WHAT YOU WILL DO => Copy the records below word for word, beginning at the line containing "Tap the potted plant on top shelf" and continuing through the line containing "coord(265,16)".

TASK MATERIAL =>

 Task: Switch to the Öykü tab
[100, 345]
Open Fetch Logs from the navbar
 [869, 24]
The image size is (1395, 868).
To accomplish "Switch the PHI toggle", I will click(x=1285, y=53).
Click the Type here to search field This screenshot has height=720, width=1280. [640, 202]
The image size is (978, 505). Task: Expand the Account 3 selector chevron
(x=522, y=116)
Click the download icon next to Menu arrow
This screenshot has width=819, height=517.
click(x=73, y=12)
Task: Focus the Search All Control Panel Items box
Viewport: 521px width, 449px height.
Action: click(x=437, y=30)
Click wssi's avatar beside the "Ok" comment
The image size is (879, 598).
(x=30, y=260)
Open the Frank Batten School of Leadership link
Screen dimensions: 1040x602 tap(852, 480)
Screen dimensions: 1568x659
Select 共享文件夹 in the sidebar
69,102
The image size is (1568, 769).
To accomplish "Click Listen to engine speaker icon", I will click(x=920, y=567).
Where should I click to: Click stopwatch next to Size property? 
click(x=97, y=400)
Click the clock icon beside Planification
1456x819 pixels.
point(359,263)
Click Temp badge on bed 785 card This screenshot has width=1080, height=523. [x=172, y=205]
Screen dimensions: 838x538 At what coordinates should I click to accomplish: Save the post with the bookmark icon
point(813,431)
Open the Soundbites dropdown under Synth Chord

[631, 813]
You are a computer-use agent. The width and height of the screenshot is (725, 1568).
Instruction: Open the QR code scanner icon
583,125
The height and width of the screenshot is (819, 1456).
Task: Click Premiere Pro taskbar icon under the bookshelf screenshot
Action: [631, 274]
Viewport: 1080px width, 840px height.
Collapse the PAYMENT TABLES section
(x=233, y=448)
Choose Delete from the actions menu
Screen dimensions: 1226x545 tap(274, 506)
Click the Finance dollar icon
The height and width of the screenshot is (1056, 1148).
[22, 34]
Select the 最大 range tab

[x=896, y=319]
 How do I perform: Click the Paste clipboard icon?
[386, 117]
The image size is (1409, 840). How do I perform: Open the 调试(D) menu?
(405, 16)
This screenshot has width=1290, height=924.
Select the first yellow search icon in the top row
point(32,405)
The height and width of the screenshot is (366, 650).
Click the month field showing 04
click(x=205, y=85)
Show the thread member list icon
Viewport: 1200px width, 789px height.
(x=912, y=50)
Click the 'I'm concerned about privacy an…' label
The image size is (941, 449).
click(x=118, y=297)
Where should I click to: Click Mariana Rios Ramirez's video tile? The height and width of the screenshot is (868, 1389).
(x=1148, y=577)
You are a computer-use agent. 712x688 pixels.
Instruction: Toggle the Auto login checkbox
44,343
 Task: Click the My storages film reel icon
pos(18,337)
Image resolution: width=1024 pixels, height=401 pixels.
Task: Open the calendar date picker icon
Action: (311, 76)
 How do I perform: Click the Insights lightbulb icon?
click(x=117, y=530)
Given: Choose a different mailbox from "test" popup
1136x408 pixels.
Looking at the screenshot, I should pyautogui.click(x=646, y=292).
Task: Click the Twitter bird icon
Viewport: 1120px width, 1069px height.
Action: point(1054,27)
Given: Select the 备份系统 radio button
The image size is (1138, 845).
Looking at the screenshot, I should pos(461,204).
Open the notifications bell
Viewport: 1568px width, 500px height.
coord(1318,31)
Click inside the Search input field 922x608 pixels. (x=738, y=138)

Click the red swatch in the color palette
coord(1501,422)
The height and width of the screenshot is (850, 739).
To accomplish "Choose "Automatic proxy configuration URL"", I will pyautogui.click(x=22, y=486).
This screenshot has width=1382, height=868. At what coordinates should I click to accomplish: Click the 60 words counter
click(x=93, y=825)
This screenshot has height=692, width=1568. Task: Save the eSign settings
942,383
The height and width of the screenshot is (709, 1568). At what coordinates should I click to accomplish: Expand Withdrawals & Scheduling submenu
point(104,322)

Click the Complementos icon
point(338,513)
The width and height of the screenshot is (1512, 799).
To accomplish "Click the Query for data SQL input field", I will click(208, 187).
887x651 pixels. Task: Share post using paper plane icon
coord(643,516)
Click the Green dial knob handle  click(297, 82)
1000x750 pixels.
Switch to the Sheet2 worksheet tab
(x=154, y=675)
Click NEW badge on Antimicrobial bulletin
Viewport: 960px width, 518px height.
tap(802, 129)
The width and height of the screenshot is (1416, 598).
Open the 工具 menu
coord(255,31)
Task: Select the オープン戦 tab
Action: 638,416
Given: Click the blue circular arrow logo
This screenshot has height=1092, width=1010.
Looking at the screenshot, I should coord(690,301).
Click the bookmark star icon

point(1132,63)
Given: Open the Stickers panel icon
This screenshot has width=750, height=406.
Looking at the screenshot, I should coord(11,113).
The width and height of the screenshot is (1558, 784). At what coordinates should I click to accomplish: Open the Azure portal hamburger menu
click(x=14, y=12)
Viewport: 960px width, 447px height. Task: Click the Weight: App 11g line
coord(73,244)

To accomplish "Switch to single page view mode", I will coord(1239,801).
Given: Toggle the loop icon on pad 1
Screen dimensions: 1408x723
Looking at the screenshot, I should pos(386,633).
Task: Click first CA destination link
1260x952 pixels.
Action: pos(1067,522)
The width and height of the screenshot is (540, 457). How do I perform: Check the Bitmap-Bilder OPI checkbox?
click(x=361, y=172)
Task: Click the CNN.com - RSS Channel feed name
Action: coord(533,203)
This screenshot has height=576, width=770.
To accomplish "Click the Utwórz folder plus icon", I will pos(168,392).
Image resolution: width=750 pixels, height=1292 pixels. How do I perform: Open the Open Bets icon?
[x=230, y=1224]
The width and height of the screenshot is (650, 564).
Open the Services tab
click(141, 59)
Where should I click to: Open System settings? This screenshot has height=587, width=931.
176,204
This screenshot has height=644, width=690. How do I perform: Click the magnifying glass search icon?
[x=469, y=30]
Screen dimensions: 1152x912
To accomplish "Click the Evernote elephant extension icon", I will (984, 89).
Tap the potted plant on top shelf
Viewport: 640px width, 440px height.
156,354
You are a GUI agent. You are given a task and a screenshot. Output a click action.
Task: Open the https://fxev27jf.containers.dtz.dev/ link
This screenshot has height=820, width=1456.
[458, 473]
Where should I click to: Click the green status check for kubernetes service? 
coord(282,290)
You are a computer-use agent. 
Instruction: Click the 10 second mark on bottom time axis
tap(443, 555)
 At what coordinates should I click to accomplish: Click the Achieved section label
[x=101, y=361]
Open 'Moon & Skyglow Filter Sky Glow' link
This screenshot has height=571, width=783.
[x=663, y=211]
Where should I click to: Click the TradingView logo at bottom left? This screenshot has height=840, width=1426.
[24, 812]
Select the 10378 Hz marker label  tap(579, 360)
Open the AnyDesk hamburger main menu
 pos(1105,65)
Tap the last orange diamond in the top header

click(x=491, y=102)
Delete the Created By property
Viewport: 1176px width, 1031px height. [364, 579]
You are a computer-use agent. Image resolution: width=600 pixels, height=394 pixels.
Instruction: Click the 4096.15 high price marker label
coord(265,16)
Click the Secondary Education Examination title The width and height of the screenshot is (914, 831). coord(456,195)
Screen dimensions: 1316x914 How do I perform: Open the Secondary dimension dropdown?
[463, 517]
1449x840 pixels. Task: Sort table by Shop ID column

TASK OUTPUT =>
Tap the potted plant on top shelf
Viewport: 640px width, 440px height.
156,354
You are a GUI agent. You are given a task and a screenshot. Output a click action.
Task: Open the https://fxev27jf.containers.dtz.dev/ link
This screenshot has height=820, width=1456.
[458, 473]
Where should I click to: Click the green status check for kubernetes service? 
coord(282,290)
You are a computer-use agent. 
Instruction: Click the 10 second mark on bottom time axis
tap(443, 555)
 At what coordinates should I click to accomplish: Click the Achieved section label
[x=101, y=361]
Open 'Moon & Skyglow Filter Sky Glow' link
This screenshot has height=571, width=783.
[x=663, y=211]
Where should I click to: Click the TradingView logo at bottom left? This screenshot has height=840, width=1426.
[24, 812]
Select the 10378 Hz marker label  tap(579, 360)
Open the AnyDesk hamburger main menu
 pos(1105,65)
Tap the last orange diamond in the top header

click(x=491, y=102)
Delete the Created By property
Viewport: 1176px width, 1031px height. [364, 579]
You are a computer-use agent. Image resolution: width=600 pixels, height=394 pixels.
Instruction: Click the 4096.15 high price marker label
coord(265,16)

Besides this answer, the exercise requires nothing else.